The stranger was still standing by the bed staring down at her when Doc Vollmer arrived. After feeling her pulse and glancing under her eyelid, Doc said he thought it would be a long time till the funeral and we wouldn’t be needed for a while, so I told the stranger to come on. He left the room with me and kindly permitted me to close the door, but then announced that he was going to stay right there outside the door until the doctor had brought her to.

“You,” I said, “might as well learn to face facts. You know damn’ well I could throw you downstairs. If I do you’ll have to go to bed, too. March!”

He marched, but he sure hated it. I followed him down, and into the office. Wolfe was there at his desk, looking imperturbable, but when he saw us he started rubbing his chin, which meant he was boiling inside.

“Sit down,” I told the stranger. “This is Mr. Nero Wolfe. What’s your name?”

“None of your damned business!” he informed me. “This is the most outrageous—!”

“You bet it is. When you rushed me from behind, you must have come from inside the building. Didn’t you?”

“That’s none of your business, either!”

“You’re wrong, brother. But I’ll try again. Why did you kill Arthur Tingley?”

He gawked at me. “Are you crazy?”

“Not a bit. Stop me if you’ve heard it before. I went there to get Tingley and bring him here to see Mr. Wolfe. Amy Duncan was there on the stairs looking doubtful. She fell and I caught her, and left her on the hall floor while I went up to investigate. Tingley was on the floor of his office with his throat cut. After a brief inspection I returned to Amy and carried her out, and was putting her in the car when you attacked me from behind. You must have come from somewhere. Why not from inside the building? The idea appeals to me.”

The stranger had decided he could use a chair, and sank into one. “You say—” He swallowed. “Are you telling the truth?”

“Yes, sir.”

“Tingley — with his throat cut? Dead?”

“Very dead.” I turned to Wolfe: “He pretended to be going on the theory that I was kidnapping Amy. He’s all for Amy. I brought him along because I thought you might need him.”

Wolfe was glaring at me. “And why should I need him?”

“Well, he was there. He must have come out of that building. He probably murdered Tingley—”

“And what if he did?”

“Oh. So that’s how you feel about it.”

“It is. I am under no obligation to catch murderers indiscriminately. Phone the police. Tell them Miss Duncan and this gentleman are here and they can—”
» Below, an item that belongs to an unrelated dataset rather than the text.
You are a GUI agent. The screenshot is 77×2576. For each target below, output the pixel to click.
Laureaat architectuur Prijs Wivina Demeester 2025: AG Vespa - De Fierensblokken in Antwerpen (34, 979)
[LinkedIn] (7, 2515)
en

“No!” the stranger blurted.

“No?” Wolfe lifted a brow at him. “Why not?”

“Because it’s — Good God! And Amy— You can’t—”

“Hold it,” I commanded him. “I’m doing this.” I grinned at Wolfe. “Okay, boss; I’ll call the cops. I merely thought you might like to chat with this bird first, since it seemed likely that whoever killed Tingley also put quinine in your food.”

“Ah,” Wolfe murmured. “That abominable—” He wiggled a finger at the victim. “Did you poison that liver pâté?”

“I did not.”

“Who are you? What’s your name?”

“Cliff. Leonard Cliff.”

“Indeed. You’re a vice-president of the Provisions & Beverages Corporation. Mr. Tingley, himself, suspected you of adulterating his product.”

“I know he did. He was wrong. So is this man wrong when he says I must have come out of that building. I wasn’t inside the building at all.”